在我知道repeated_permutation之前我想出了以前的解决方案:

[s[0]].product(*s[1..-1].chars.flat_map { |c| [[' ', ''], [c]] }).map(&:join)
=> ["a b c d", "a b cd", "a bc d", "a bcd", "ab c d", "ab cd", "abc d", "abcd"]

s[1..-1].chars.reduce([s[0]]) { |m, c| m.product([' ', ''], [c]) }.map(&:join)
=> ["a b c d", "a b cd", "a bc d", "a bcd", "ab c d", "ab cd", "abc d", "abcd"]
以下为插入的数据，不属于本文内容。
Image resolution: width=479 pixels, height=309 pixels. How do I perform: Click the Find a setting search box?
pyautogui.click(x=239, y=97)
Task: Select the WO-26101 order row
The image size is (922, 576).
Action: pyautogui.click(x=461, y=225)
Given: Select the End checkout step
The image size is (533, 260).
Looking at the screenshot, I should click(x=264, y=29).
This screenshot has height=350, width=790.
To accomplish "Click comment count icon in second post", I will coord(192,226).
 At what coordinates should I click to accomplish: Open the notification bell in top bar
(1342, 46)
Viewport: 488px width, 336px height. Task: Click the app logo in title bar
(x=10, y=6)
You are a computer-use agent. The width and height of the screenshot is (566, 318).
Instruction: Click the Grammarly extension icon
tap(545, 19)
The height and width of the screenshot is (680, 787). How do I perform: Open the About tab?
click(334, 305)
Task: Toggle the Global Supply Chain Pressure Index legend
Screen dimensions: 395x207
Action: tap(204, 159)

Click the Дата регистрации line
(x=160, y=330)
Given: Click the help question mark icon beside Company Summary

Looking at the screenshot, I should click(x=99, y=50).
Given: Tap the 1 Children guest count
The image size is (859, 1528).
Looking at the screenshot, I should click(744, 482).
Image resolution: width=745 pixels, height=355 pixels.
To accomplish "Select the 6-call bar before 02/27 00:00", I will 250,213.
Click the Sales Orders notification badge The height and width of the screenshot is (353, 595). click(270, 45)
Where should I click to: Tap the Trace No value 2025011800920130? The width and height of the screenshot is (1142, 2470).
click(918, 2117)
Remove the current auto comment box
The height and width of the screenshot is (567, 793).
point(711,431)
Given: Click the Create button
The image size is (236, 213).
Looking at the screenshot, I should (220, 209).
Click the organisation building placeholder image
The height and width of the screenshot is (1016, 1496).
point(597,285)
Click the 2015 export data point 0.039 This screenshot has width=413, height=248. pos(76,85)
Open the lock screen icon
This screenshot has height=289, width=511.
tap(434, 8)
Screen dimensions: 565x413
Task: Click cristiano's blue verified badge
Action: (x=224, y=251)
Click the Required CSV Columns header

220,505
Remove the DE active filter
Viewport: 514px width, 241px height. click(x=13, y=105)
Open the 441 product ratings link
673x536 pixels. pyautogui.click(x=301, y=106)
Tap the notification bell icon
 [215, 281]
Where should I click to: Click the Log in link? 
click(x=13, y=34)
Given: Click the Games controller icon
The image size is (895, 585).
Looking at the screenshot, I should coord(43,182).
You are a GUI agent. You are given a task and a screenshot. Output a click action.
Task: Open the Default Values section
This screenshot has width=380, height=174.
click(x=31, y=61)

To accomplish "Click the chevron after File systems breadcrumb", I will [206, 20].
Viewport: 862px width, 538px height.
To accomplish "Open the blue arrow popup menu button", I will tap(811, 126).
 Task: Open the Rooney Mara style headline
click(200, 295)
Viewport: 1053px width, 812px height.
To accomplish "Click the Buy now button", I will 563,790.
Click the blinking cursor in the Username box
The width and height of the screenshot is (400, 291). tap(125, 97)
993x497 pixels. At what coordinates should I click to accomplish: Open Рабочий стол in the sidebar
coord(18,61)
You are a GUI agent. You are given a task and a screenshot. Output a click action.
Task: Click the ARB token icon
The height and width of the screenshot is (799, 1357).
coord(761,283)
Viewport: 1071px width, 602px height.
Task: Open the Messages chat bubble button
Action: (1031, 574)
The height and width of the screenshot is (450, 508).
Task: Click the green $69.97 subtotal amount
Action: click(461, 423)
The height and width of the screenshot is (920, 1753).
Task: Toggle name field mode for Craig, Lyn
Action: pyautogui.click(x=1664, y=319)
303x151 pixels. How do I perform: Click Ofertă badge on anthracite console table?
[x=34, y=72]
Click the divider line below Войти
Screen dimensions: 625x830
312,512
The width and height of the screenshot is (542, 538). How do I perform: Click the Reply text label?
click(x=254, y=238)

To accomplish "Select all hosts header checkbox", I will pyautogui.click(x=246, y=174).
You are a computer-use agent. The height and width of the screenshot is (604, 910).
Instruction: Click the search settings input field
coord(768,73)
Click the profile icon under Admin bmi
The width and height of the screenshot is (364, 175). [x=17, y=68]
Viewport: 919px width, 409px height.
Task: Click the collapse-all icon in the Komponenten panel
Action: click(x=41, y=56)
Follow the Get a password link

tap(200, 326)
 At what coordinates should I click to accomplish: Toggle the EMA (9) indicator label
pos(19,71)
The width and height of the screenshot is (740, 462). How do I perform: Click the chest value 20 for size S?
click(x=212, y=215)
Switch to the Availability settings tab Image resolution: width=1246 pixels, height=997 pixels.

[''].product(*([[' ', '']] * s.size.pred)).map { |j| s.gsub('') { j.shift } }
=> ["a b c d", "a b cd", "a bc d", "a bcd", "ab c d", "ab cd", "abc d", "abcd"]

(0...2**s.size).step(2).map { |i| s.gsub(/(?!^)/) { ' ' * (1 & i /= 2) } }
=> ["abcd", "a bcd", "ab cd", "a b cd", "abc d", "a bc d", "ab c d", "a b c d"]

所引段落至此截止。